• Press Release

Dr. Landrigan’s Research Featured at Senate Hearing on Toxic Chemicals and Children’s Environmental Health

CNN’s Sanjay Gupta, MD, cites Children’s Environmental Health Center study in arguing on behalf of stricter evaluation of toxic chemicals.

  • (October 26, 2010)

The U.S. Senate Subcommittee on Superfund, Toxics and Environmental Health convened at the University of Medicine and Dentistry of New Jersey October 26 for the public hearing “Toxic Chemicals and Children’s Environmental Health.”

At this hearing, a panel of experts argued for stricter evaluation of toxic chemicals, adopting a precautionary approach in which producers – rather than regulators – are held accountable for the toxicity of their products.

Among the panelists, CNN Chief Medical Correspondent Sanjay Gupta, MD, argued for the importance of research in evaluating the effects of toxic chemicals on children. He cited a landmark study by Mount Sinai Children’s Environmental Health Center Director Philip J. Landrigan, MD, MSc, on lead toxicity at low levels as a key example of the importance of scientific research.

Dr. Gupta’s testimony, citing Dr. Landrigan’s landmark research, is available online, as is a webcast of the hearing.
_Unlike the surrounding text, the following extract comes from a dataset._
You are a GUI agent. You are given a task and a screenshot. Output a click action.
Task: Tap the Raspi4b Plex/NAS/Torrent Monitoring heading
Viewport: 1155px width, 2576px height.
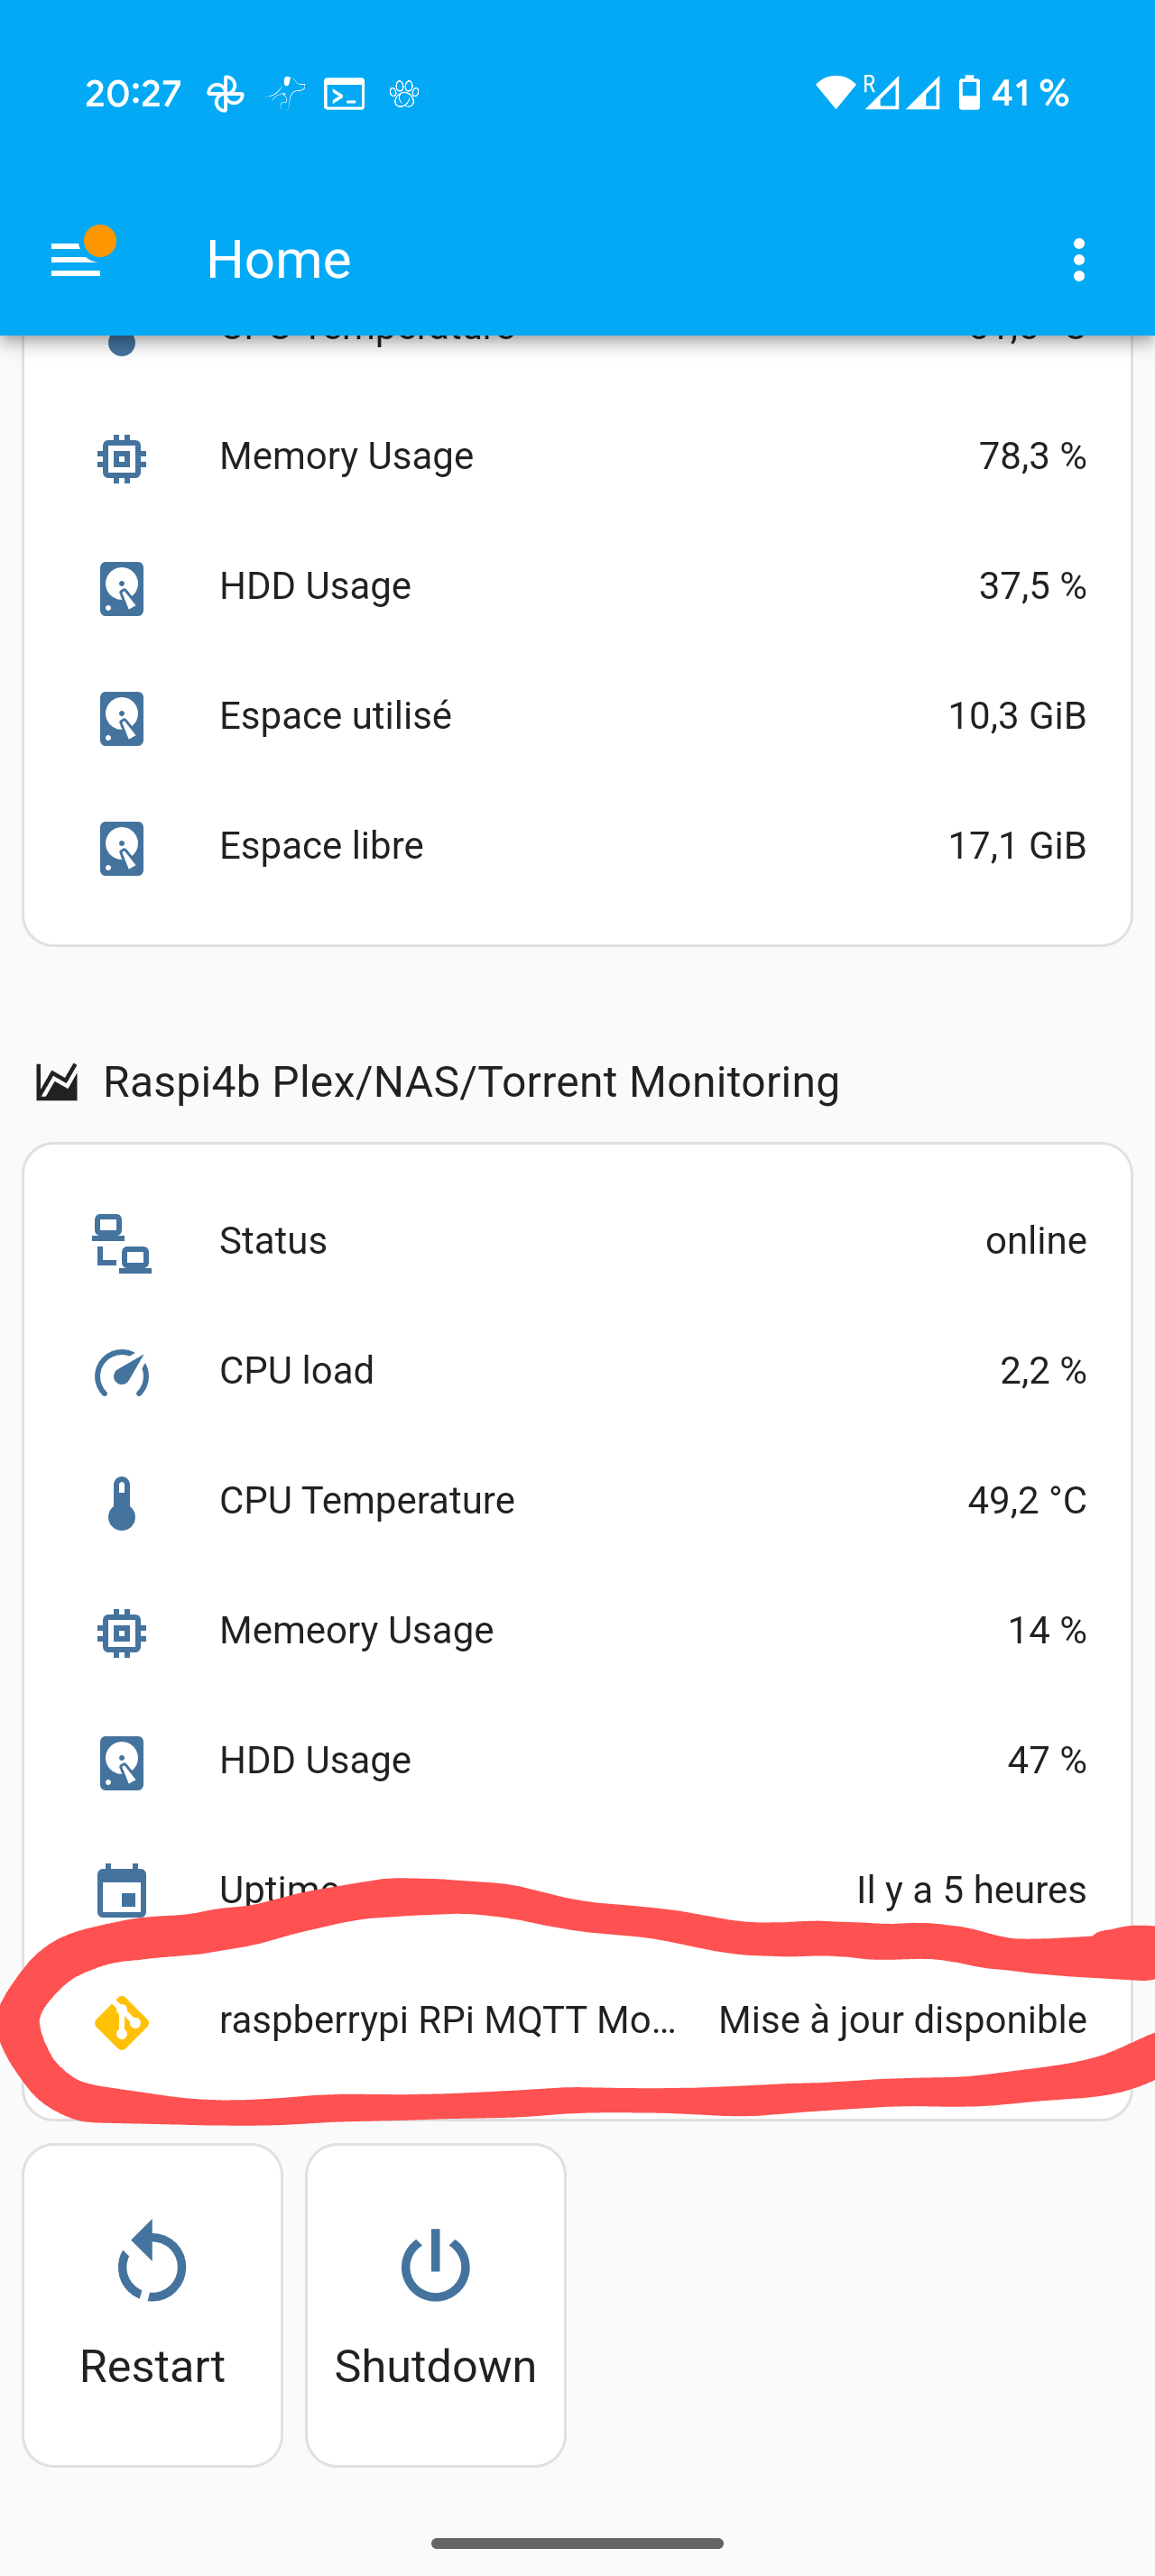click(x=470, y=1082)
About the Children’s Environmental Health Center

The Children’s Environmental Health Center at The Mount Sinai Medical Center in New York City conducts research to protect children against environmental threats to health. Our investigations seek to discover the environmental causes of such diseases as asthma, learning disabilities, autism, obesity, and childhood cancer. We transmit our research to pediatricians, policy makers, parents, and all who care for children.


About the Mount Sinai Health System

Mount Sinai Health System is one of the largest academic medical systems in the New York metro area, with 48,000 employees working across eight hospitals, more than 400 outpatient practices, more than 600 research and clinical labs, a school of nursing, and a leading school of medicine and graduate education. Mount Sinai advances health for all people, everywhere, by taking on the most complex health care challenges of our time—discovering and applying new scientific learning and knowledge; developing safer, more effective treatments; educating the next generation of medical leaders and innovators; and supporting local communities by delivering high-quality care to all who need it.

Through the integration of its hospitals, labs, and schools, Mount Sinai offers comprehensive health care solutions from birth through geriatrics, leveraging innovative approaches such as artificial intelligence and informatics while keeping patients’ medical and emotional needs at the center of all treatment. The Health System includes approximately 9,000 primary and specialty care physicians and 11 free-standing joint-venture centers throughout the five boroughs of New York City, Westchester, Long Island, and Florida. Hospitals within the System are consistently ranked by Newsweek’s® “The World’s Best Smart Hospitals, Best in State Hospitals, World Best Hospitals and Best Specialty Hospitals” and by U.S. News & World Report's® “Best Hospitals” and “Best Children’s Hospitals.” The Mount Sinai Hospital is on the U.S. News & World Report® “Best Hospitals” Honor Roll for 2024-2025.